En estas fotografías hay multitudes en la Plaza de Mercado de Guayaquil, en el basurero municipal, en Almacenes Flamingo, en el hipódromo, en las actividades deportivas, y en desfiles. Uno de ellos del Colegio San José con banda de guerra que ejecuta una marcha que acompasa a los estudiantes. Otra multitud se agrupa al lado del desfile de bomberos. Otra se disemina en las marchas de protesta estudiantil por la carrera Bolívar.

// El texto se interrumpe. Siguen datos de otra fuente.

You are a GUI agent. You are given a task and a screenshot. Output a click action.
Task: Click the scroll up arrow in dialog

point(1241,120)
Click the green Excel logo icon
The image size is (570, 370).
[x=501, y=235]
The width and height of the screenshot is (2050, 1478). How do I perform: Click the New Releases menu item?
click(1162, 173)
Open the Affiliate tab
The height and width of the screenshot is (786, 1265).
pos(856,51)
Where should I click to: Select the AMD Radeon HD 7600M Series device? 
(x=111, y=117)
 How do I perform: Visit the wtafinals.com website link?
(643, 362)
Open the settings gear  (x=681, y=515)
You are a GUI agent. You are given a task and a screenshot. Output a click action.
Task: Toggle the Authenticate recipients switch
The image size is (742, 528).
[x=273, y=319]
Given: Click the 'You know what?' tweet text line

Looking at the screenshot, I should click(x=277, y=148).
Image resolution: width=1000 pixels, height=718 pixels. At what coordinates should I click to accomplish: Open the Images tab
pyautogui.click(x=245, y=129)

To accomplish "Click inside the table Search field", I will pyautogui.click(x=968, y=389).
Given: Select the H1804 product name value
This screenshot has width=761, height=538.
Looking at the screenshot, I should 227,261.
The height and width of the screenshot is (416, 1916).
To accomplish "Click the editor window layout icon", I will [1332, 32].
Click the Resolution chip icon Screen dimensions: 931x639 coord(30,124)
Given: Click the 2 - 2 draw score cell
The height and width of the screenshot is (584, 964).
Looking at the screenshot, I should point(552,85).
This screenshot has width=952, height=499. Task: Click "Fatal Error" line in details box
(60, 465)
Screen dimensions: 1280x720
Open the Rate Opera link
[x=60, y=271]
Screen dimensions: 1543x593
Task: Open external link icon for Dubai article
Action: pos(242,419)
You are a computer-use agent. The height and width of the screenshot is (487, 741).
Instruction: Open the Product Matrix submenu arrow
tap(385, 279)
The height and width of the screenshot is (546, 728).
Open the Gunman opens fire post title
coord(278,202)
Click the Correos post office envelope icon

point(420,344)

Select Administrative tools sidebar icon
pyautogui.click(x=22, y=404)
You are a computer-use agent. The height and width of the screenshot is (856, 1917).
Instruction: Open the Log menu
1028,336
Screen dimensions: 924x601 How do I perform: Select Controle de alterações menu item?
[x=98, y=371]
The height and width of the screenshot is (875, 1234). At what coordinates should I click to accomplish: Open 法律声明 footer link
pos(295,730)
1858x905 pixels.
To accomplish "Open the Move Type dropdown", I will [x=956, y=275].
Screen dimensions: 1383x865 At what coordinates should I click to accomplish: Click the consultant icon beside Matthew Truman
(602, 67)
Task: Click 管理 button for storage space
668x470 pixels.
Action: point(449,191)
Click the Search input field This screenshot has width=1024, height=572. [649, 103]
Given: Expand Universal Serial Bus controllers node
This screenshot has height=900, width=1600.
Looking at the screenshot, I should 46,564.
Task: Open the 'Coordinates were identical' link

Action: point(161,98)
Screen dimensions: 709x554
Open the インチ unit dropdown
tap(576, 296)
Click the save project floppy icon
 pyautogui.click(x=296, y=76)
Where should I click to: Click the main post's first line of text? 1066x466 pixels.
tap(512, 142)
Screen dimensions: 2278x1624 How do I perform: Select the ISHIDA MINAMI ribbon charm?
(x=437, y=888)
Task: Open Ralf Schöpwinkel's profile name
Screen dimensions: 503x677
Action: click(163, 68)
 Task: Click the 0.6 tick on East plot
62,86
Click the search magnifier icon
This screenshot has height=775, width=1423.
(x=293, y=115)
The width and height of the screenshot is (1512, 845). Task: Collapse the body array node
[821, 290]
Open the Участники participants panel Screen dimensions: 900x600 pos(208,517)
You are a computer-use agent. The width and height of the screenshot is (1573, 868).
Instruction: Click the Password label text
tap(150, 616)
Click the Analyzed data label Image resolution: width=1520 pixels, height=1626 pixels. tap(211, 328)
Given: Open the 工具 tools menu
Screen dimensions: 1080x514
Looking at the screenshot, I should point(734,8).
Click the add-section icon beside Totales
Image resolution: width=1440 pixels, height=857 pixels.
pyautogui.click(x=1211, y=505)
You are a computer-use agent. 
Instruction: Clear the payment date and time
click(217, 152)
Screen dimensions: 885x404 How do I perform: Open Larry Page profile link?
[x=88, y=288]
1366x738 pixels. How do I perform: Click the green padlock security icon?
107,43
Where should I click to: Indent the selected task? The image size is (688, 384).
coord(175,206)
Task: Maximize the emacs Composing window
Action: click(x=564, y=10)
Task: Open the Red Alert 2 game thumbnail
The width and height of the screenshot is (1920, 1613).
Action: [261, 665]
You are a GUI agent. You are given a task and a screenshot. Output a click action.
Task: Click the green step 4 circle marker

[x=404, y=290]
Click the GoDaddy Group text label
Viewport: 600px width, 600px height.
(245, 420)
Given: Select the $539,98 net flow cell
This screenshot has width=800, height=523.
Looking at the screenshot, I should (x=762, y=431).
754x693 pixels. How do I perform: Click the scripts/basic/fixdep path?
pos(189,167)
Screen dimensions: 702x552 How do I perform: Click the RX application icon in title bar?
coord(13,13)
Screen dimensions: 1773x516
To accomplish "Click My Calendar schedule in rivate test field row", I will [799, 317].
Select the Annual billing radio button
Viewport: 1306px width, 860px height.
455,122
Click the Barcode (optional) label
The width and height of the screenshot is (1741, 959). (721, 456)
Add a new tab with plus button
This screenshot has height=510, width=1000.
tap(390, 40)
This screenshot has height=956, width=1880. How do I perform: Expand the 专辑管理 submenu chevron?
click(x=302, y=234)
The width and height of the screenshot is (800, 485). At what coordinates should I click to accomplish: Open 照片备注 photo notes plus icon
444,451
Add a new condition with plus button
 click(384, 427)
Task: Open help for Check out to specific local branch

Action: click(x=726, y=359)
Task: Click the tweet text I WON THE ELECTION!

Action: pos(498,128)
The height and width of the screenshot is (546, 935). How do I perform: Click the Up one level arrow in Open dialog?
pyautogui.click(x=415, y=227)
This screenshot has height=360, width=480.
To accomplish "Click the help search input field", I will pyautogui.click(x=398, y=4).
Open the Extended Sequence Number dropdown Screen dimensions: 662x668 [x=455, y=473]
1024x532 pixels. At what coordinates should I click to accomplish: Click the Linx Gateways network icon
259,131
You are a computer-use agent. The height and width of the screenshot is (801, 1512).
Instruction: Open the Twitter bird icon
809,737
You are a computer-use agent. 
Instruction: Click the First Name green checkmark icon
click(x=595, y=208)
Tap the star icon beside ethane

Ya en el Desfile del 7 de agosto, al frente, caminan las autoridades civiles y militares, encabezados por el alcalde,  que se dirige por pleno Junín hacia el Parque a saludar a Simón Bolívar, y, a lo mejor, habrá un Te Deum en la Metropolitana, sin caer en cuenta que al pasar por este instante detenido en una fotografía, a un costado, queda el Astor, fortín inicial de los Nadaístas, que más tarde darán su golpe de opinión, al disponer en la cola del caballo de Bolívar la corona de flores que le dejarán en pleno parque, luego de la fanfarria y de los discursos. Pero la fotografía de multitudes que aún me llama más la atención es la tomada en la de Plazuela Nutibara, donde algunas personas hacen la fila para la llegada del bus, ya que lejos de la fila, desafiantes, y con los pies subidos sobre la cerca de madera, dos muchachos conversan y  miran en direcciones opuestas como si no les interesara nada, pero si les interesa todo, y por eso auscultan bajo sus dos miradas dispares, nada menos qué ocurre a esa hora, tal vez la del almuerzo, cuando algunas personas regresan a sus casas. Y estos dos personajes saben que pasa Medellín por sus miradas, pero de ahí aun no se irán, se han detenido tal vez a mirar a las muchachas que pasan o, a lo mejor, ya se han apoderado del Centro y no quieren caminar en esta pausa, sosiego de las doce. O quizá no quieran hacer la fila y esperan que los cumplidos transeúntes del comienzo entren para ellos subir después.

También Digar revisitando los límites de la ciudad no solo por San Javier, sino que entrega la perspectiva de la Fábrica de Everfit en Belén o desde una configuración aérea traza y enseña el Medellín aun manejable del 70, sin tanto hacinamiento, así como igualmente capta la destrucción del Centro de la ciudad con el paso breve, pero letal, de la apertura de la Avenida Oriental en uno de los desastres urbanísticos más relevantes que han ocurrido. Lo que diría José Luis Sert al venir en los años 70 de visita a Medellín, ¿a quién se le ocurrió construir una autopista al interior de la ciudad? Como dato curioso Sert mantenía en su oficina, en Boston, Estados Unidos una foto con uno de los planos de Medellín, que no cumplió su plan urbanístico.

Si interrogamos cada una de estas fotografías nos hablan desde su interioridad y expresan la ciudad que Digar escudriñó, los instantes precisos para una fotografía precisa, por eso aún no sabemos al no ver una muestra mayor de las fotografías de Digar, cuál será su punto de vista, su concepción como fotógrafo y, sobre todo, esa palabra, su estética, que se desliza estoica, y lo deja a uno pesando y a los cautos aún más pensado, cómo se podría definir su actividad.

En esta pequeña muestra, yace un paisaje urbano que el vivió y auscultó en su plenitud, un paisaje caro que caminamos por la ciudad y nos sorprende al mirar las fotografías como si fueran el antídoto para un poderoso deja vu que sentimos cuando nos sobrecogemos por alguien, por Digar, que al fotografiarla nos ha dejado un rastro de la Villa, tan amada. De todas maneras, esta exposición, que es una suerte de expiación con respecto a Digar, es un gran paso posible y lleno de simpatía para acceder y conocer el mundo de Diego García. Hamilton y Johana seguro requisarán, revisarán con ahínco ese universo de 60.000 fotografías para sacar a flote la vida que Digar le dedicó a su arte para indagar, buscar, preguntarse por Medellín. Así como nosotros la buscamos a través de nuestras palabras, a través de nuestros poemas, y novelas y a través de crónicas para acompañar, desde la lejanía a Digar en su mundo impreso en sus fotografías, ineludibles, tatuadas como una manera de recobrar bella y perenne esa ciudad que huye ante nuestros ojos, a veces con nostalgia, esa puta del recuerdo, como diría Caín, que nos lleva a preguntar, ¿qué paso aquí? Eso sí con la extrañeza y cercanía, con la certeza y nobleza, de esa ciudad que huye y que cada fotografía de Diego García recobra y retiene desde su lejanía.